Deve considerar atitude gay as horas que passo encerrado no quarto que ela me cede em seu apartamento. Por mudanças sutis nas posições dos objetos, deduzo que investiga o quarto quando estou na universidade. O notebook, eu o deixo sobre a cômoda e os dois centímetros mais próximo ou distante da pilha dos livros contam-me que ele é o objeto mais visado nas patrulhas sigilosas da tia. Irrito-me. Divirto-me, tento enxergar a cena, tangenciar sua frustração por não adivinhar a senha que dá acesso aos indecorosos textos que, presume, escrevo nas horas de meu refúgio no quarto.
O senso comum diz que gays vacilam demasiado quando necessitam tomar decisões importantes. Então devo ser mesmo gay. Vacilei na chegada em São Paulo. Em vez de ir morar na república dos estudantes e dos cheiros ruins e das baratas, vim morar no quarto exclusivo para mim nesta casa mais limpa e mais suja.
Com o corte definitivo da bolsa de estudos que cheguei a pensar que ganharia, está mais difícil abandonar o quarto emprestado para o sobrinho suspeito. O presidente ídolo extinguiu milhares de bolsas que sustentariam por um ano pesquisadores inúteis como eu, minha tia falou “tá certo” e me olhou enquanto enfiava na boca o naco de carne sangrenta. Patetice minha ter levado a tia na feira ecológica, agora ela não para de falar que agricultura orgânica é coisa de veado e mais se ufana do Brasil moderno e da carne de boi inchado de hormônios para crescer rápido e do agronegócio plantado com mais de quinhentos venenos que ela põe na mesa. Pago mensalidade por quartinho emprestado e comida que não como. Tentei cozinhar, mas me foi proibido. Na frente do fogão só tem lugar para um e a mulher da casa não sou eu. Lavo pratos. Faço faxina não apenas no quarto. Tentei conversar sobre a cozinha, mas discutir relação entre duas pessoas é mania gay.
Duas pessoas, não. Três, se é marido da tia e dono da casa, meu tio postiço tem o direito de perguntar todo dia quando vou levar minha namorada para apresentar a eles. Desisti de explicar que Elisa é minha amiga. Homem não é amigo de mulher. Se for só amigo, é gay.
Três pessoas, não. Quatro e cinco, meu primo caçula tem sempre nova piada de gaúcho para contar e o gaúcho da piada sempre é puto. E para o primo mais velho, sou alguém sem nome, ele me chama de tchê e não entende por que não tomo chimarrão se gaúcho gosta de chupar ferro quente. Você estuda o que, tchê? Antropologia? Tchê, isso serve para quê? Lá no sul não tem essa porra, não? Você é o que, professor? Tchê, explica.
Eu não brigo com eles. Eles mantêm as agressões dentro de um limite. Temos um bom relacionamento feito de silêncios, piadas, comentários sobre gays. Eles falam, eu escuto.

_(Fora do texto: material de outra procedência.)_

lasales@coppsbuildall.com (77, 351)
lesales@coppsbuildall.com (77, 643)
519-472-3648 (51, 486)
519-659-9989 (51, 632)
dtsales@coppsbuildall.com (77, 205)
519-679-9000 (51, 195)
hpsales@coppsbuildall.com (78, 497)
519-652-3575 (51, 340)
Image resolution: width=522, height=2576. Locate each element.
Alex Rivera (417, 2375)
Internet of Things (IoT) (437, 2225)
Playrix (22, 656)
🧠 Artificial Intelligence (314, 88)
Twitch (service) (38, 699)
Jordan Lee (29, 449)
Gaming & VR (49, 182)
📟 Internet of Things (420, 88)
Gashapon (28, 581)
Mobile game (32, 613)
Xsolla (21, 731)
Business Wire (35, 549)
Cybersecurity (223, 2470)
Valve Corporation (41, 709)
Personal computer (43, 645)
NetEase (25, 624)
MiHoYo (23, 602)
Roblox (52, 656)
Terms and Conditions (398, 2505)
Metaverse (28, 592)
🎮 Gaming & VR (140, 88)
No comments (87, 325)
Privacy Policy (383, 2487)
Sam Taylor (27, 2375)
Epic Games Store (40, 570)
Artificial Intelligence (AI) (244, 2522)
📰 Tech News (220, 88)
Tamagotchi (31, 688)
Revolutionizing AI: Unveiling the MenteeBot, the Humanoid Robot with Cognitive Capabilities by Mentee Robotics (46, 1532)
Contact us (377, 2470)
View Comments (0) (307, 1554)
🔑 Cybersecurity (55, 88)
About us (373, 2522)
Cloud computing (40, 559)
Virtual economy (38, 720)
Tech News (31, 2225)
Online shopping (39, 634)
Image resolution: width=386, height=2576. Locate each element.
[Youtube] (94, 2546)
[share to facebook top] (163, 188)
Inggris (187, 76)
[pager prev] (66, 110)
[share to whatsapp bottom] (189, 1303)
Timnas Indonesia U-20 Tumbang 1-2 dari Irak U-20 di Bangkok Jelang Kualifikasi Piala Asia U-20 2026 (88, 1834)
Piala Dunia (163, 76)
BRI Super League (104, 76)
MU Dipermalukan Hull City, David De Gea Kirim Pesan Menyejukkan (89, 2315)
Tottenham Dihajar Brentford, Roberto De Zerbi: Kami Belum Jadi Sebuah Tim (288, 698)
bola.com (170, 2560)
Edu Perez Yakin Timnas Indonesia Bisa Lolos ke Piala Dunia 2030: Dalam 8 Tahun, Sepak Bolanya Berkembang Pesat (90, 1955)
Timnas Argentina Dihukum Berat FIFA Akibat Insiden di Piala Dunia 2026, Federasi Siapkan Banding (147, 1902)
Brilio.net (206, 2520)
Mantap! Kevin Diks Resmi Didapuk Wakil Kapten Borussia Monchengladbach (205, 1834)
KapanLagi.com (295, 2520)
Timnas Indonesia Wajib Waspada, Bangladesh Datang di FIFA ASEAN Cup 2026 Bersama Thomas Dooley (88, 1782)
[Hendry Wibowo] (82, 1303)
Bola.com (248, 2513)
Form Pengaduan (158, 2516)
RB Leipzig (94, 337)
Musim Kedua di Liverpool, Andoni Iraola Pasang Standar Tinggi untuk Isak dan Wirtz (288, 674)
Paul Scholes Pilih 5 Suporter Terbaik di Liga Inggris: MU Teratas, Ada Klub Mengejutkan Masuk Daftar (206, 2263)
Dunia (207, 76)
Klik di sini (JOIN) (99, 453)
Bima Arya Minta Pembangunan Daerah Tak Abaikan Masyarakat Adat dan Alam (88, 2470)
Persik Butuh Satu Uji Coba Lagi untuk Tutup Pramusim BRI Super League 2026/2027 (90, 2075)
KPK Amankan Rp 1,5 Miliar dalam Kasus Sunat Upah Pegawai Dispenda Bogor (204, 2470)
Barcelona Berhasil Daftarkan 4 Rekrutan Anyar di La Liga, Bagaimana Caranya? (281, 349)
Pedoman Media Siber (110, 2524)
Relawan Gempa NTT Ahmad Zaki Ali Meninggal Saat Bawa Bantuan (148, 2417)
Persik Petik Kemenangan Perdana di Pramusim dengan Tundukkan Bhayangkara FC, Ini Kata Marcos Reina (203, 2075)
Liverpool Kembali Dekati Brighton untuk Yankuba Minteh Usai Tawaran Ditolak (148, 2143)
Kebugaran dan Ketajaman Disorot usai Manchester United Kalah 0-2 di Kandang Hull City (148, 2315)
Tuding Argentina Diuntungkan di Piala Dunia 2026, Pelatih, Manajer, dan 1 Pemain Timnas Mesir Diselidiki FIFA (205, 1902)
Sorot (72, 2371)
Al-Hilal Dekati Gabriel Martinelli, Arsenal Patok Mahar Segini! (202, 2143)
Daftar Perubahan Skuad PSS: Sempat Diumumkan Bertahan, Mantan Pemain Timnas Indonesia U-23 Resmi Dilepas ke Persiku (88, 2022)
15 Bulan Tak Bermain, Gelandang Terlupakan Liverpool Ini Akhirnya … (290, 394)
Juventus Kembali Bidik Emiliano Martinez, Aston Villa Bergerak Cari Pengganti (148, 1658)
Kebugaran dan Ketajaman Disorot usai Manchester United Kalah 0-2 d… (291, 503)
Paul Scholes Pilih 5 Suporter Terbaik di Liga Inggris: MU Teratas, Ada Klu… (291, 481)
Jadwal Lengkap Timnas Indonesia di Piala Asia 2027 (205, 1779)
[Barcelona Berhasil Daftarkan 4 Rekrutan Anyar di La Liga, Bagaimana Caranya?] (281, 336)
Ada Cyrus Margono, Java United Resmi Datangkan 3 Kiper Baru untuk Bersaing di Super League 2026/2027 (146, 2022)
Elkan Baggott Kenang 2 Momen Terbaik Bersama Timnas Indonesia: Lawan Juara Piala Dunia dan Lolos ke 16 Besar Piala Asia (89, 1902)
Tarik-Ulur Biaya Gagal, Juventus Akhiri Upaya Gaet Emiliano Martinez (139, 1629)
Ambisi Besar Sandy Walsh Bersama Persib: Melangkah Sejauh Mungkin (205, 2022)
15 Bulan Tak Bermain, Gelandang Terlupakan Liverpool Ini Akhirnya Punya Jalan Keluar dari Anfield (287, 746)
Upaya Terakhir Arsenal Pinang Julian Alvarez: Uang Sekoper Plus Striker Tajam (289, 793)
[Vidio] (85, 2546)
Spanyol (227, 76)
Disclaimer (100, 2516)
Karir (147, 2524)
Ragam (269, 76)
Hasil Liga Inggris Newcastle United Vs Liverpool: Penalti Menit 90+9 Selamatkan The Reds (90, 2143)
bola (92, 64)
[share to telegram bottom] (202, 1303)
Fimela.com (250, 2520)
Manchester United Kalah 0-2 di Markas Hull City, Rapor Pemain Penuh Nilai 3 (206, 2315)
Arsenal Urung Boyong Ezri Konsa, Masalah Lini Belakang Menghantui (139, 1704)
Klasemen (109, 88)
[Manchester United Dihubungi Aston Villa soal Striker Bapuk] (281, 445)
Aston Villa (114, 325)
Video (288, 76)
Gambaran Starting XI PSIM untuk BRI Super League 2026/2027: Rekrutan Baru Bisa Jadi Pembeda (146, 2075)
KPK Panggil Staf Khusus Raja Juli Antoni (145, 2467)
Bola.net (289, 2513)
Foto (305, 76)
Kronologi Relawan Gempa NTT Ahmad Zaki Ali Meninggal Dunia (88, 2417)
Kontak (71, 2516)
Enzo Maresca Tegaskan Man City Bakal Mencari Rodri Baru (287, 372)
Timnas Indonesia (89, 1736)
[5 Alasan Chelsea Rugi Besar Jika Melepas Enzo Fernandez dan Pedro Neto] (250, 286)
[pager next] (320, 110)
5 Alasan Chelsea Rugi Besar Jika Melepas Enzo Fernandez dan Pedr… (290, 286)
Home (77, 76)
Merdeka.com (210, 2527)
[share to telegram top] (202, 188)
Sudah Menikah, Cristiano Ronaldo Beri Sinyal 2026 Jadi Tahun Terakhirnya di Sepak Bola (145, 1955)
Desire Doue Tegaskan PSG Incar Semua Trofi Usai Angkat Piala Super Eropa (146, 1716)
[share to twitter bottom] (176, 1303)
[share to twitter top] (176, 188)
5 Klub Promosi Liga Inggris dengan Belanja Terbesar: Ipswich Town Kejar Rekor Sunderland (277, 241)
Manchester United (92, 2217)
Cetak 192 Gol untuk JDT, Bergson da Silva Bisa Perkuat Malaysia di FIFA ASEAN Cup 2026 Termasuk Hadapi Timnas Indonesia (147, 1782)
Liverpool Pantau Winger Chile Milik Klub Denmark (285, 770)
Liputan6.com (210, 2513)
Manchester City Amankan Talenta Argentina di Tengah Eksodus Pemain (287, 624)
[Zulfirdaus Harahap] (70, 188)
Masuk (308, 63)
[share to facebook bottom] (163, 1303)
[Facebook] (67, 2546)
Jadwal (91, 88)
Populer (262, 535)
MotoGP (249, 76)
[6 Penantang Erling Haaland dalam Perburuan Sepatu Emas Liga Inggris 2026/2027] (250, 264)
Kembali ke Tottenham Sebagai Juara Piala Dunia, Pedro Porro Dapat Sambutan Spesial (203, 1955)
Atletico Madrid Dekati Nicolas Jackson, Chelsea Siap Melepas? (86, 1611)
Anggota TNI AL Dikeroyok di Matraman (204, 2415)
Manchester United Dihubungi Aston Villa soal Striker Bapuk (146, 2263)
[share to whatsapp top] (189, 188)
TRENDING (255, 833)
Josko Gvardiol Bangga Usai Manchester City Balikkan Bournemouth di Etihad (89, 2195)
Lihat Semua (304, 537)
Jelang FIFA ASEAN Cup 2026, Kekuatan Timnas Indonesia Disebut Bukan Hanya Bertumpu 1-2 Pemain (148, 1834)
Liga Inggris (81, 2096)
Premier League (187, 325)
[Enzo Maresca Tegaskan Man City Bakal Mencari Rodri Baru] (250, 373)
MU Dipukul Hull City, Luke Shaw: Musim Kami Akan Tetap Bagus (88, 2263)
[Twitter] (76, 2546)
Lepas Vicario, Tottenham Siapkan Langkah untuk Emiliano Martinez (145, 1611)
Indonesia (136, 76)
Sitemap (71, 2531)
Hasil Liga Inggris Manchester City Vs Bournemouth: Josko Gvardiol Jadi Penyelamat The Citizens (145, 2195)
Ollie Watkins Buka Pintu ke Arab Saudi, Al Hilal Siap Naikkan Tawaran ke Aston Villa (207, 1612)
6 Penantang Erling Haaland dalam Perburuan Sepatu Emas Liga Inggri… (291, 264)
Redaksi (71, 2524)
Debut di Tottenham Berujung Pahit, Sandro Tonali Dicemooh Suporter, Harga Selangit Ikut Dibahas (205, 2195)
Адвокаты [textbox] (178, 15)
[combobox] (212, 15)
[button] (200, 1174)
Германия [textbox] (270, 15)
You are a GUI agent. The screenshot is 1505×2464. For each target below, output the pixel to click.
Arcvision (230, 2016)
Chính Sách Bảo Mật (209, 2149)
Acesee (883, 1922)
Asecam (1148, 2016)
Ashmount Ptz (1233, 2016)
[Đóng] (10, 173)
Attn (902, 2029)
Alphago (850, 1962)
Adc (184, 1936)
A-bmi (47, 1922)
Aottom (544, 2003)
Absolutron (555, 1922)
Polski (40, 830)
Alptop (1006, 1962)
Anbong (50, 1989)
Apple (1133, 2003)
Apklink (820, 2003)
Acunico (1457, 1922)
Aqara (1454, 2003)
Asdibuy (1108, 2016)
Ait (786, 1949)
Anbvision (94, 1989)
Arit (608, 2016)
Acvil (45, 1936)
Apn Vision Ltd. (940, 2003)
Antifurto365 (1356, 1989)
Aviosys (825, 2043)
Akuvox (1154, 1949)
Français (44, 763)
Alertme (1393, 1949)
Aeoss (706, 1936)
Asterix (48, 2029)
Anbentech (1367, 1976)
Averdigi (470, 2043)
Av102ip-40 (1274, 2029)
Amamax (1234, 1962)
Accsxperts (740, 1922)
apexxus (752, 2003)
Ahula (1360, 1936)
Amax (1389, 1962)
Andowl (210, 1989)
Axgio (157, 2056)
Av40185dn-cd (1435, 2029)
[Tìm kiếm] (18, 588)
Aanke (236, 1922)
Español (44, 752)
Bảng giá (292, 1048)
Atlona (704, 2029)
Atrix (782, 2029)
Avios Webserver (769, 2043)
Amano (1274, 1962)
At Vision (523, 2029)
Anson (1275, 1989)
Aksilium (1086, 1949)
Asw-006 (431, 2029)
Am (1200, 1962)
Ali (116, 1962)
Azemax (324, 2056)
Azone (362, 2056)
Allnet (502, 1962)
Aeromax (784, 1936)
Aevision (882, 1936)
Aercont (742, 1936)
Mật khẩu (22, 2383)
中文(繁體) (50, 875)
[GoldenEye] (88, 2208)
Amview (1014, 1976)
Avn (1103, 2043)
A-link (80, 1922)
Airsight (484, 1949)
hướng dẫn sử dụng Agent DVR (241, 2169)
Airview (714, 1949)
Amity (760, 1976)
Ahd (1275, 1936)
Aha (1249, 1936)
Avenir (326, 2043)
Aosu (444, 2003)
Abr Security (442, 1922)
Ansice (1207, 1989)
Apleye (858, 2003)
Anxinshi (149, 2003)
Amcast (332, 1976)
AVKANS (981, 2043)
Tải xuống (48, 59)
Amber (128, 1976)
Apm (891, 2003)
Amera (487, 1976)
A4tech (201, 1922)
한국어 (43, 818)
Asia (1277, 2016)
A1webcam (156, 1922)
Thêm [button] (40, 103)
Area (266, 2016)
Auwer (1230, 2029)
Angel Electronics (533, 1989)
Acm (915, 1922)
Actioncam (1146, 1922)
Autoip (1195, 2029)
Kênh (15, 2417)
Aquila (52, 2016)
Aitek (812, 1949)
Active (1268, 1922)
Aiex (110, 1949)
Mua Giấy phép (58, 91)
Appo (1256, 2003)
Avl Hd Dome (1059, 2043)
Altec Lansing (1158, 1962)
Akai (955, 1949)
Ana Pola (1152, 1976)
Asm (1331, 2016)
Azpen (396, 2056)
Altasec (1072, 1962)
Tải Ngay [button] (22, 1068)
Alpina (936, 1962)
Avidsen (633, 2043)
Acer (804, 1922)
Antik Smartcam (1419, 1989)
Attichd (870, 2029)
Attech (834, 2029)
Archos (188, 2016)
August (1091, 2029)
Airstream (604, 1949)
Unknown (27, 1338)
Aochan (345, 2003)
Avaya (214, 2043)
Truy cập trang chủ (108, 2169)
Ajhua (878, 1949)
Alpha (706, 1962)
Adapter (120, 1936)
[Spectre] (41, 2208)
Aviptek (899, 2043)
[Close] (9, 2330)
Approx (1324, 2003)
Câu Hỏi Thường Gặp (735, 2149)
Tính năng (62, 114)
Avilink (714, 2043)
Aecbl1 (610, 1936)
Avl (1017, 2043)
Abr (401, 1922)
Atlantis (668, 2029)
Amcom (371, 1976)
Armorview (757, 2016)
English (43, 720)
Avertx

Quatro e cinco pessoas, não. Tem aqueles amigos do tio postiço para as rodadas de cerveja e conversa entre homens sobre a mulher do outro, ali no bar do meio da quadra. Se eu não participar ao menos de vez em quando, viro mais bicha do que já sou. Se for homem casado quem não vai, vira corno.
E tem a vizinha. E tem a outra vizinha. E o parente que vem visitar a família de vez em quando. E os neopentecostais que passam de porta em porta no domingo, distribuindo folhetos que convidam para o culto onde distribuem folhetos que convocam para o dízimo. O dízimo é para a construção de mais um templo e imprimir mais folhetos. Uma grande família, devemos ser. Eu não brigo com eles, eles não brigam comigo.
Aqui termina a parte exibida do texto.